▶ _Material provided_

+++

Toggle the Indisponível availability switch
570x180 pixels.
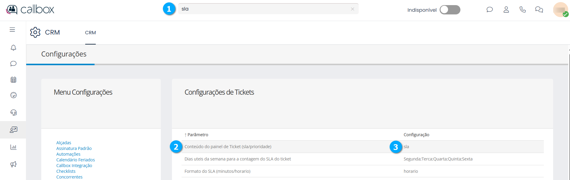(x=450, y=10)
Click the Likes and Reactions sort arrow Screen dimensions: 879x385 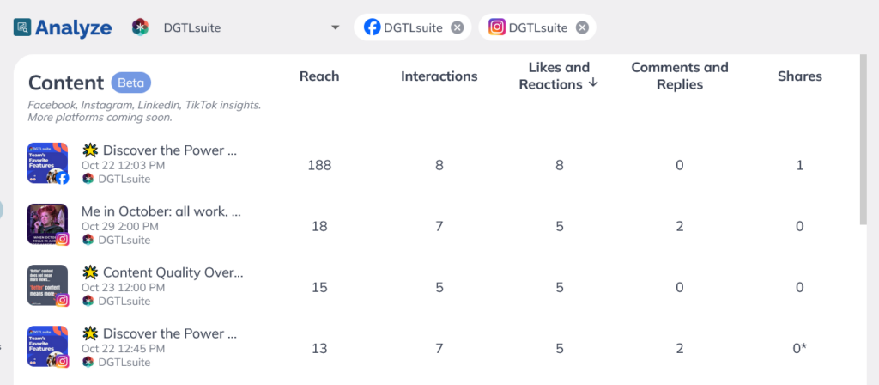point(594,83)
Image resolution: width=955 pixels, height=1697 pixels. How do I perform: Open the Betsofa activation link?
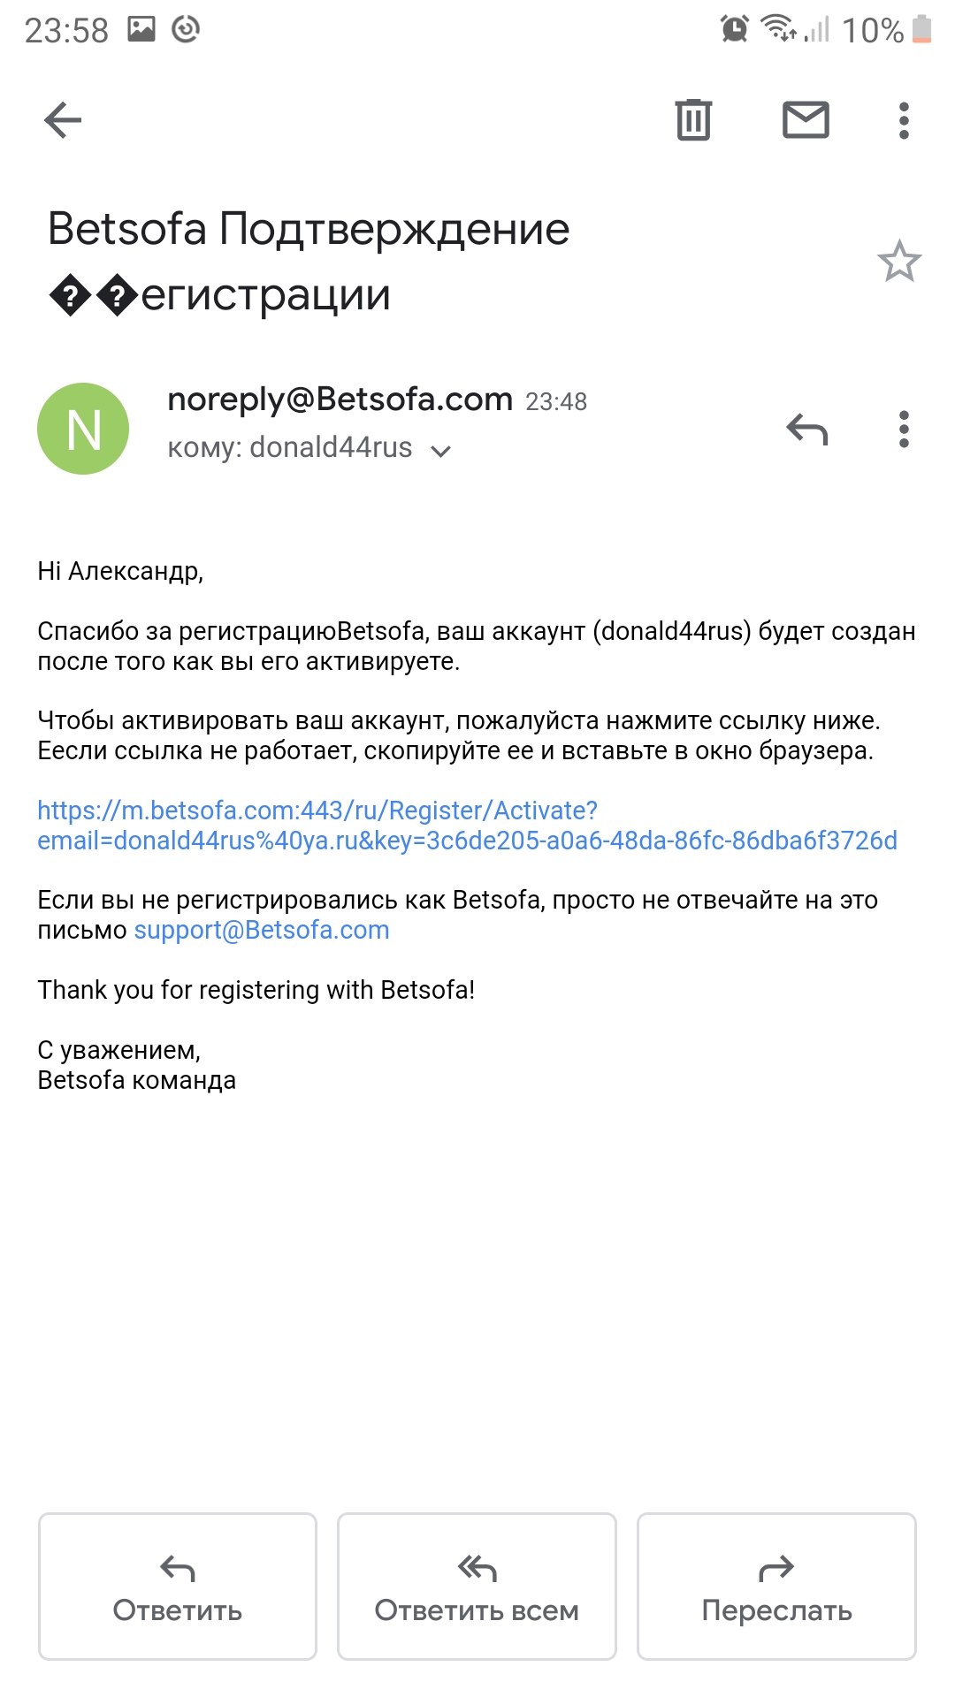(x=467, y=826)
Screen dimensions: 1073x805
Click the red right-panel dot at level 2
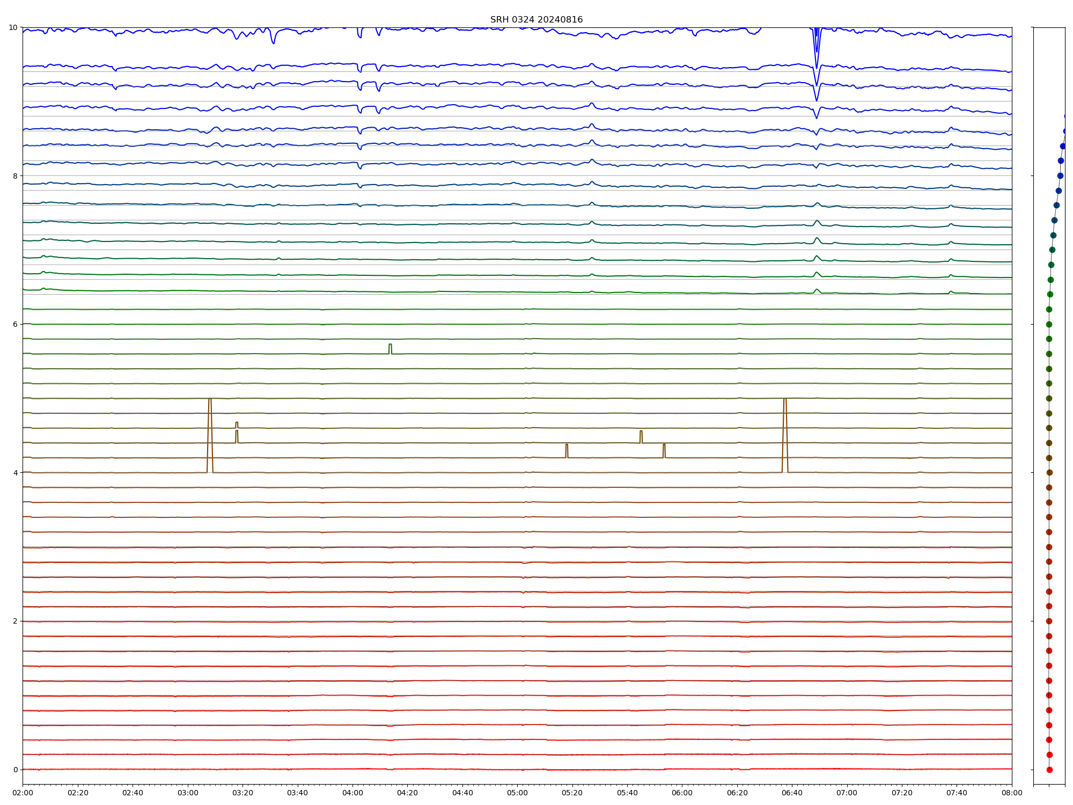1049,621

+++

▶ _What the task requires_
Print the items again word for word. Start at the line that contains "Screen dimensions: 1073x805", continue through the last of the items, and leave the pictures out.

▶ _Right answer_
Screen dimensions: 1073x805
Click the red right-panel dot at level 2
1049,621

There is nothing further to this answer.